You might also like:

The LinkWithin web page has a nice FAQ and describes the widget in detail, but a brief summary of its function is that the widget indexes all your blog posts and displays links (with pictures) to old posts that are the most similar to your current article.  It does this by comparing the title, tags, and content of your latest posts to your archived posts.

It's easy to install, works with Blogger, WordPress, TypePad, and 'other.'  It comes formatted for both light- and dark-background blogs. You can choose to display between three to five 'referral windows.'  Because my blog is less than a year old, I chose to display only the 3 most relevant posts, for fear of repetition. I've been using it for a few weeks now, with no ill effects.  I can't really give an indication of how much it's driven traffic to my older posts, but for the small amount of time I invested in installing it, it's basically a no-lose proposition.

So what's the catch--how does LinkWithin make money?  Well, their FAQ states that they intend to roll out optional revenue-sharing options in the future, so time will tell.  Worst case, if it stops working or being supported, just delete the code from your blog.

Speaking of best-laid plans, I intended to share a Pinterest link and a book excerpt; however, the Pinterest embed code completely messed up the LinkWithin picture formatting above, so I'm throwing in the towel.  Happy Monday everyone!



February 2013 - Hello Reader of 4concpoesiaecsps, In the article you read this time with the title February 2013, We have prepared this article for you to read and retrieve information therein. Hopefully the contents of postings We write this you can understand. well, happy reading.

Title : You Might Also Like . . . LinkWithin
link : You Might Also Like . . . LinkWithin

Read Also


February 2013

Wow, another fast week--2013 is off to the races.  This week's post focuses more on blogging than writing, but for most of us indies, blogging is part of the package of being a self-published author.  If you're very observant, you may have noticed a little addition to the bottom of my blog posts.  I read an interesting article on maximizing your old blog content, but for the life of me, can't find it on my Google Reader lists.  I intended to link to it, but, you know, the best laid plans . . .
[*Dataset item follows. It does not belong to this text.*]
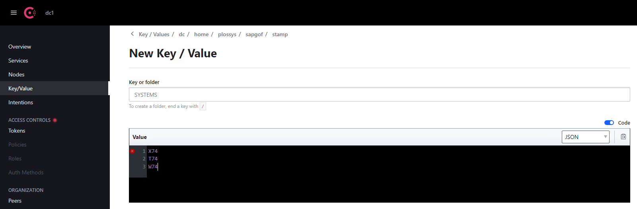Screen dimensions: 637x209
Task: Open Tokens under Access Controls
Action: [17, 131]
Anyhow, the gist of the article was that some of your newer blog readers might be interested in your older posts, especially if they're similar to, or pertain to, your current post.  This is where a free (and add free) little widget called LinkWithin comes in.  If you look below, I've cut-and-pasted exactly what LinkWithin looks like when you add it to your blog.

You might also like:

The LinkWithin web page has a nice FAQ and describes the widget in detail, but a brief summary of its function is that the widget indexes all your blog posts and displays links (with pictures) to old posts that are the most similar to your current article.  It does this by comparing the title, tags, and content of your latest posts to your archived posts.

It's easy to install, works with Blogger, WordPress, TypePad, and 'other.'  It comes formatted for both light- and dark-background blogs. You can choose to display between three to five 'referral windows.'  Because my blog is less than a year old, I chose to display only the 3 most relevant posts, for fear of repetition. I've been using it for a few weeks now, with no ill effects.  I can't really give an indication of how much it's driven traffic to my older posts, but for the small amount of time I invested in installing it, it's basically a no-lose proposition.
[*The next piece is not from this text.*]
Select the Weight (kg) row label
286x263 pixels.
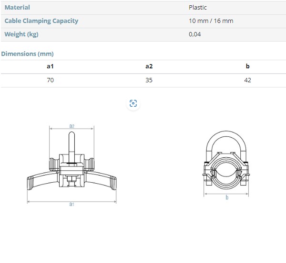[x=21, y=34]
So what's the catch--how does LinkWithin make money?  Well, their FAQ states that they intend to roll out optional revenue-sharing options in the future, so time will tell.  Worst case, if it stops working or being supported, just delete the code from your blog.

Speaking of best-laid plans, I intended to share a Pinterest link and a book excerpt; however, the Pinterest embed code completely messed up the LinkWithin picture formatting above, so I'm throwing in the towel.  Happy Monday everyone!